#### TASK INSTRUCTIONS:
Copy the data exactly. Images are to be left out.

***

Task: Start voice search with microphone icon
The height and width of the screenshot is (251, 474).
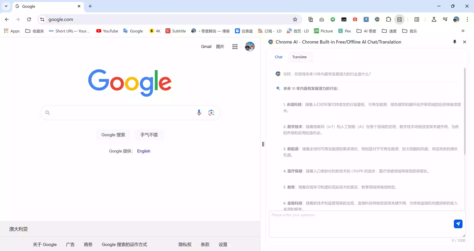Action: [x=199, y=113]
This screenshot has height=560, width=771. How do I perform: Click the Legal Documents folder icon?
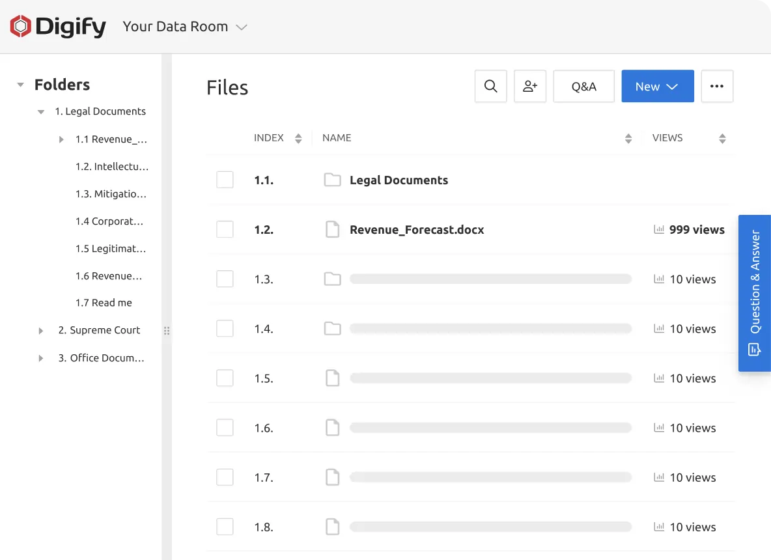tap(333, 180)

***

#### RESULT OF THIS TASK:
Task: Start voice search with microphone icon
The height and width of the screenshot is (251, 474).
Action: [x=199, y=113]
This screenshot has height=560, width=771. How do I perform: Click the Legal Documents folder icon?
tap(333, 180)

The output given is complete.